Instructions to follow ->
Every line below that holds the string "resolution" should be copied.

Extracted data ->
......

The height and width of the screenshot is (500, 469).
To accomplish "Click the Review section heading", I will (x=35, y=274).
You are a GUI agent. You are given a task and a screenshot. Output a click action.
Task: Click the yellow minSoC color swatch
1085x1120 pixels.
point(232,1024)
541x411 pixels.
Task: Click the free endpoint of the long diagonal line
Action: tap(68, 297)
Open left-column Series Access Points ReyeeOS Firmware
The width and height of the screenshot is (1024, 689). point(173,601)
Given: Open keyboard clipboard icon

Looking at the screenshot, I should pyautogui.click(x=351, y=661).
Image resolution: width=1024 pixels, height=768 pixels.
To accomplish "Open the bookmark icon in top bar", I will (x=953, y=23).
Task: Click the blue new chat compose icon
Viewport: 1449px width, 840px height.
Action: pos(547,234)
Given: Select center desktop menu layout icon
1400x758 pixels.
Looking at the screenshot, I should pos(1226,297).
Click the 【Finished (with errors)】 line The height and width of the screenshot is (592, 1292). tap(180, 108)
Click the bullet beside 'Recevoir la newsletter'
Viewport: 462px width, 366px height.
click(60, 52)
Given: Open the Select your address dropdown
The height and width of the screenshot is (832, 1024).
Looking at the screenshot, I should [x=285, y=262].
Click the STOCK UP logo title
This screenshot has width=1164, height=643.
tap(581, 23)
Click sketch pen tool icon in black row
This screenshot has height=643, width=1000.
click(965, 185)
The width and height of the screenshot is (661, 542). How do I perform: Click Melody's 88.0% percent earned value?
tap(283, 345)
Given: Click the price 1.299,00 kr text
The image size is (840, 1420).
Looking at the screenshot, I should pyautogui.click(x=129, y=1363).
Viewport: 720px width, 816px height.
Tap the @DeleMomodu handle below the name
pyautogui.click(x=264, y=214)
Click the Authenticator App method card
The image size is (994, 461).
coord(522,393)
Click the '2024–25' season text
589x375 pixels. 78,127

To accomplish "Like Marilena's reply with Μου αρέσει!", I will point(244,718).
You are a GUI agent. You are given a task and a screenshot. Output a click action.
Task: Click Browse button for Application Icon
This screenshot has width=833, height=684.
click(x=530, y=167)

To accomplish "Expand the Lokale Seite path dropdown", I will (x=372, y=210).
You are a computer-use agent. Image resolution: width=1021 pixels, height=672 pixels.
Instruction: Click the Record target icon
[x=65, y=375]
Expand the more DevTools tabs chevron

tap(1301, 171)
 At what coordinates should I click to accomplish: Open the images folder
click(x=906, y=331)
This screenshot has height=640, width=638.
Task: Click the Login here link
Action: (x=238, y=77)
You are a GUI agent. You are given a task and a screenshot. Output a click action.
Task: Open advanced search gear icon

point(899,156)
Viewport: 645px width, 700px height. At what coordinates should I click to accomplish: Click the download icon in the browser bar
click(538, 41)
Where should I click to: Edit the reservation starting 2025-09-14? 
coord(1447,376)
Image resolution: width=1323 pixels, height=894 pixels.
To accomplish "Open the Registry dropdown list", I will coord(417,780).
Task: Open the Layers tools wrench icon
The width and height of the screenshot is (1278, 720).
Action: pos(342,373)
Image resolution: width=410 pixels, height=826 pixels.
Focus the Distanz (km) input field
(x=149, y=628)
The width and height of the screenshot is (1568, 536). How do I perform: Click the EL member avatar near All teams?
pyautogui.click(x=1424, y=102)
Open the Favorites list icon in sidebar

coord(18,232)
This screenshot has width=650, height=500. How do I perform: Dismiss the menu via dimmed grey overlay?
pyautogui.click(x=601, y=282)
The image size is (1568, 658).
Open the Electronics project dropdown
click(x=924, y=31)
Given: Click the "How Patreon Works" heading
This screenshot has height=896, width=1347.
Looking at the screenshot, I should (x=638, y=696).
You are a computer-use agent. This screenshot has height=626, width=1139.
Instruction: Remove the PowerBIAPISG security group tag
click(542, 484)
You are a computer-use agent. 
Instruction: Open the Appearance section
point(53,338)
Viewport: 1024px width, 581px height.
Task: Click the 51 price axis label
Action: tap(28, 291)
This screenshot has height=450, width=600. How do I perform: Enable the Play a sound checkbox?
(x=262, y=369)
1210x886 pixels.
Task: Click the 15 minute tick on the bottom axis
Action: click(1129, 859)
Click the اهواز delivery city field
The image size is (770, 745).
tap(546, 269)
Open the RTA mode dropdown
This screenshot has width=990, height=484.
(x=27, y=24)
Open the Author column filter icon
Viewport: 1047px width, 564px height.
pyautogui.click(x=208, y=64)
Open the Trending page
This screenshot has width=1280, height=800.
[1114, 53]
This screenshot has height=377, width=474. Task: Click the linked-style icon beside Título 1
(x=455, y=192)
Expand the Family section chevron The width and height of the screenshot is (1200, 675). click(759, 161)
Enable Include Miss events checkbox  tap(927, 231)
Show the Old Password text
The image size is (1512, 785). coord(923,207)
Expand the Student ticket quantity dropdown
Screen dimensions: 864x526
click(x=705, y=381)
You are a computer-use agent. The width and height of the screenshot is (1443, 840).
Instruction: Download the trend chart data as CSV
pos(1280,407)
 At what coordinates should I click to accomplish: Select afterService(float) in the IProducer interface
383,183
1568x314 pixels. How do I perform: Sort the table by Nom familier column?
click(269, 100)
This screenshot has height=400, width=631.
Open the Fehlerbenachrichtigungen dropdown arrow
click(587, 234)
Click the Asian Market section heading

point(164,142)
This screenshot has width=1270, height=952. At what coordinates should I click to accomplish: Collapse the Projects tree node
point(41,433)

......

Task response ->
Image resolution: width=1024 pixels, height=768 pixels.
You are a computer-use agent. Image resolution: width=1021 pixels, height=672 pixels.
Image resolution: width=1323 pixels, height=894 pixels.
Image resolution: width=410 pixels, height=826 pixels.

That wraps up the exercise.